Start of Block

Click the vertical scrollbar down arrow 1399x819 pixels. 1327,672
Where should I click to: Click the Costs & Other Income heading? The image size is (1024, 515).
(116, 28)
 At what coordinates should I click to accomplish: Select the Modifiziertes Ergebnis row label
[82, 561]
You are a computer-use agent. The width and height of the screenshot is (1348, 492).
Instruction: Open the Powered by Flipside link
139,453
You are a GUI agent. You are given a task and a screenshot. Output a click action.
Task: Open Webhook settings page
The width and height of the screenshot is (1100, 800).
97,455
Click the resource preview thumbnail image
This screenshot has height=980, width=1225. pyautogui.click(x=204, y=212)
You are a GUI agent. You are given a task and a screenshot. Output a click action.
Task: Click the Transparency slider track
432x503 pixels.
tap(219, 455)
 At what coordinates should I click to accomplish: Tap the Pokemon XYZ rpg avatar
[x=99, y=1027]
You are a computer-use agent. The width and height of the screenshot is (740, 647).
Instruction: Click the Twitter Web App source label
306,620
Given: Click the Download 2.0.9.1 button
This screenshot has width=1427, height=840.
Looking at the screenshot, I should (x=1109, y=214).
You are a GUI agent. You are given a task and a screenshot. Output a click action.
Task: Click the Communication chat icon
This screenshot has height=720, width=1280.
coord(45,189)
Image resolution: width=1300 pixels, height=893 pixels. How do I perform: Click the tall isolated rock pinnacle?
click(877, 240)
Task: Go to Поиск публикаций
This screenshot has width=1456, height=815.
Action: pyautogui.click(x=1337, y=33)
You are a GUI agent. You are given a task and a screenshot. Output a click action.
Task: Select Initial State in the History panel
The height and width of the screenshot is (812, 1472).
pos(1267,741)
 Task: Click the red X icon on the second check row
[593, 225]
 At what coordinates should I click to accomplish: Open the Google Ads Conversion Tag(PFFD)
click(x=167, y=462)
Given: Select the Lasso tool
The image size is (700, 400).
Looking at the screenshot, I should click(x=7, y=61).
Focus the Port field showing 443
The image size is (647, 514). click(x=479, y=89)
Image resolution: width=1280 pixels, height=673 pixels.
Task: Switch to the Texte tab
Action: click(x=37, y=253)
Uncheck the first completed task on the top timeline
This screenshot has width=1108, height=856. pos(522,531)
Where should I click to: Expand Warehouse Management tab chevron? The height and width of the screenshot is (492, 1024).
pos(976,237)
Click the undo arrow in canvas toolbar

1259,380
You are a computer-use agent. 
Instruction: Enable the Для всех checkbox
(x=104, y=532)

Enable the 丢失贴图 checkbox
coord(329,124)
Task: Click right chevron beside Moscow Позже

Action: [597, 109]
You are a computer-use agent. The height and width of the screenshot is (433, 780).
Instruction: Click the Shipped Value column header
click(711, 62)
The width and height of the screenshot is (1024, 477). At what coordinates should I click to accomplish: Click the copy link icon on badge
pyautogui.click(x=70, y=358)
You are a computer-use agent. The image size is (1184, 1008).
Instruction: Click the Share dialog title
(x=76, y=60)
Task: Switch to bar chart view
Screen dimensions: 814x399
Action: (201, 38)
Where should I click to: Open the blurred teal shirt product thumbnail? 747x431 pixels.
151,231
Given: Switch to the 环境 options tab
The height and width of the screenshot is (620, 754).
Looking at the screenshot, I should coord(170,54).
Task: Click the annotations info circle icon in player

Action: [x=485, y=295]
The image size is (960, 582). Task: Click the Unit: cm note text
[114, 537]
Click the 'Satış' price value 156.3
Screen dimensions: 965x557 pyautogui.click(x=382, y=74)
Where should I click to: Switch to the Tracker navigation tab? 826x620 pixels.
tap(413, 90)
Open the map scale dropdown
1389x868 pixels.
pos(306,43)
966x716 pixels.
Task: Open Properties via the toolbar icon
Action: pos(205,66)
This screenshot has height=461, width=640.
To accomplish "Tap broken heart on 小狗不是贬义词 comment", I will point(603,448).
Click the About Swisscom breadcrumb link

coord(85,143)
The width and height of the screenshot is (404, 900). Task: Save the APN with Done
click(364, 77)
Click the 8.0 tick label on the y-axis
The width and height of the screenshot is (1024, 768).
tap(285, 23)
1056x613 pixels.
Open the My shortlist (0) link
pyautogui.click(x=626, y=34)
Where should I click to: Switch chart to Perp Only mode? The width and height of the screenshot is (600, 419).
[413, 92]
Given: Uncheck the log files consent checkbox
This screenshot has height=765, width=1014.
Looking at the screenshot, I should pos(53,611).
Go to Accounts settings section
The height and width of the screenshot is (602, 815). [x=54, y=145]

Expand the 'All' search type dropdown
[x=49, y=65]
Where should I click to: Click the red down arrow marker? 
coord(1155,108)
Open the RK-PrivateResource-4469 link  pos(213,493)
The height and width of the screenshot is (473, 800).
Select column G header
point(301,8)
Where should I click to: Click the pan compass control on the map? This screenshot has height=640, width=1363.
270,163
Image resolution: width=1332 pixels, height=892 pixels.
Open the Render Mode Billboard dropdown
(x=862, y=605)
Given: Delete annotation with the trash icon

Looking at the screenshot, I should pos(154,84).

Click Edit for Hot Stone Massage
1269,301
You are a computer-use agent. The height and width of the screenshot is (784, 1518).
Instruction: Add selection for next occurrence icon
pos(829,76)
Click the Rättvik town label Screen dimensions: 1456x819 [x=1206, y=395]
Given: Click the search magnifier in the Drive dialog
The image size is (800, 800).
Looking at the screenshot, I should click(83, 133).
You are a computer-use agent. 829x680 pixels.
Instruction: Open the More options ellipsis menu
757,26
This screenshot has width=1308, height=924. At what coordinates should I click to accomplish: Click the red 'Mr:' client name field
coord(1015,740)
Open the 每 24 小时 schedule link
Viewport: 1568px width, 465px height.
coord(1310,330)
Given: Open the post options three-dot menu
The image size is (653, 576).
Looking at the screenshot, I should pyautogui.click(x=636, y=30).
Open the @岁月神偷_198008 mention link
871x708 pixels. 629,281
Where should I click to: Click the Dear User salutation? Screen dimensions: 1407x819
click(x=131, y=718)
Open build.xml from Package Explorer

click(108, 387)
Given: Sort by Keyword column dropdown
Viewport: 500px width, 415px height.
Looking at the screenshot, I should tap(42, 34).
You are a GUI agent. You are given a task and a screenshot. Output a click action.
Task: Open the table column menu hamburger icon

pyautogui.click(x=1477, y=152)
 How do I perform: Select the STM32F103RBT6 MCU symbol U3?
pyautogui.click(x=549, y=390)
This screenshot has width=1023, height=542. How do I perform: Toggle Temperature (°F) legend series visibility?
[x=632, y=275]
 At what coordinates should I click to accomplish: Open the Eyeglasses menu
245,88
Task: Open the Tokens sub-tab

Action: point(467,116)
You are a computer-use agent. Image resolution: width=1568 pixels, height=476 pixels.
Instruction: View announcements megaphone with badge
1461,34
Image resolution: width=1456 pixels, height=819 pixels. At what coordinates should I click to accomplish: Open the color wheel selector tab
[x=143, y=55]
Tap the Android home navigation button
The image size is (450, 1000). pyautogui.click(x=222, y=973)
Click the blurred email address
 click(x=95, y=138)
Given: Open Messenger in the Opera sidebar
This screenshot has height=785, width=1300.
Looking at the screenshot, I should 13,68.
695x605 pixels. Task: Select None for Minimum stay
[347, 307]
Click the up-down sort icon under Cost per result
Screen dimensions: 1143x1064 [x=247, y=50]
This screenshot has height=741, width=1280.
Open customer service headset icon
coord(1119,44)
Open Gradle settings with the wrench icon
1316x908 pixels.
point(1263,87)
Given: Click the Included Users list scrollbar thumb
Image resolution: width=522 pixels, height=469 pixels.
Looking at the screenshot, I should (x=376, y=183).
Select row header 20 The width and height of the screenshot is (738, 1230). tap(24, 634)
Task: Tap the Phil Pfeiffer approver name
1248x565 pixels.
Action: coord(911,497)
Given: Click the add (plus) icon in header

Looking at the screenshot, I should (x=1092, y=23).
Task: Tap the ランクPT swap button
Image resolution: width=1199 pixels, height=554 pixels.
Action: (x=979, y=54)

End of Block

PROBLEM STATEMENT
Find the word "scrollbar" in the listing above, then copy each line where it turns up.

YOUR SOLUTION
Click the vertical scrollbar down arrow 1399x819 pixels. 1327,672
Given: Click the Included Users list scrollbar thumb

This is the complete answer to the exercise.